Breast Cancer Dataset Description:

The breast cancer dataset [33] contains 569 rows and 32 columns. It totals characteristics that are the cell nuclei seen in the fine needle aspirate (FNA) portraits of a breast a growth. Fundamental features includes of:

  1. ID: Identity theft code.

  2. Diagnosis: Tissue of the breast is considered both benign or malignant (B = malignant).

  3. Mean Features: These made up of fractal dimension, symmetry, recession, smoothness, compression, radius, the way it feels, perimeter, and area.

  4. Standard Error Features: Standard error of the mean features.

  5. Worst or Largest Features: The worst or largest value of these features among all observed nuclei.

In total, there are 30 features calculated for each cell nucleus, with a focus on capturing the shape, size, and texture characteristics.

Liver Dataset Description:

The Indian Liver Patient dataset [34] contains 583 rows and 11 columns. It contains various clinical and demographic features for diagnosing liver diseases. Key features include:

  1. Age: The patient's age.

  2. Gender: The patient's gender (male or female).

  3. Blood the bilirubin concentration have been assessed by direct and total bilirubin.

  4. Alkaline Phosphotase: Enzyme in the liver.

  5. Alamine Aminotransferase: An enzyme mostly found in the liver.

  6. Aspartate Aminotransferase: Another enzyme found in the liver.

  7. Total Proteins: The total amount of protein in the blood.
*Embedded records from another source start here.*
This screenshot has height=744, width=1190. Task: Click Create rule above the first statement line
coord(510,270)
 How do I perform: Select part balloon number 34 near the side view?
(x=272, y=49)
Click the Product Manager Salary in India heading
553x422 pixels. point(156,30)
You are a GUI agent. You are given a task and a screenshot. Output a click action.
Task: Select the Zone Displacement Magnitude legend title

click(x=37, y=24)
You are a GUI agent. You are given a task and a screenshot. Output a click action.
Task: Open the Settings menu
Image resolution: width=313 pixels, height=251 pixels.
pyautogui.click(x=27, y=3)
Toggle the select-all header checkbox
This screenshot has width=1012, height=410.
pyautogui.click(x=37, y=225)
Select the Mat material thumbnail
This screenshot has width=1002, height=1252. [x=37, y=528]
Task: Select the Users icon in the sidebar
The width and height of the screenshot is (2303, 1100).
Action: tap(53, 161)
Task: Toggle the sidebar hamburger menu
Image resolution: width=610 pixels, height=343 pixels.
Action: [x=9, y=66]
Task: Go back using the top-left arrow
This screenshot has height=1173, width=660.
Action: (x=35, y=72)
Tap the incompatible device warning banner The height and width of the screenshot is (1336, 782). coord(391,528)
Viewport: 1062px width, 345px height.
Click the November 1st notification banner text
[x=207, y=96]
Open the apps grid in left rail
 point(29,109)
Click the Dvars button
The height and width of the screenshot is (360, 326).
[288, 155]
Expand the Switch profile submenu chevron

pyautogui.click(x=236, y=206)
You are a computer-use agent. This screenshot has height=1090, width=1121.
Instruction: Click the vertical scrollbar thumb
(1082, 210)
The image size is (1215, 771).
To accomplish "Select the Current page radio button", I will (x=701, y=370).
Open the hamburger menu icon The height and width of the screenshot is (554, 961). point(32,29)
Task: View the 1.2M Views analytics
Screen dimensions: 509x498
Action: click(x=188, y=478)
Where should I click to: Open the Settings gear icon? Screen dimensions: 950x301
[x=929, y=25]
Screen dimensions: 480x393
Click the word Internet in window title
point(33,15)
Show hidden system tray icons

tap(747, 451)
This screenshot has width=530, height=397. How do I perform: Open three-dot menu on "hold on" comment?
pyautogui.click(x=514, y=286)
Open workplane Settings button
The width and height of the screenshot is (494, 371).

  8. Albumin: A type of protein in the blood.

  9. Albumin and Globulin Ratio: The ratio of albumin to globulin proteins in the blood.

  10. Dataset: A binary variable indicating liver disease

    1. or not (2).

Kidney Dataset Description:

The kidney disease dataset contains 400 rows and 26 columns. It contains medical and demographic features for diagnosing chronic kidney disease (CKD). Key features include:

  1. Age, Blood Pressure: Basic demographic data.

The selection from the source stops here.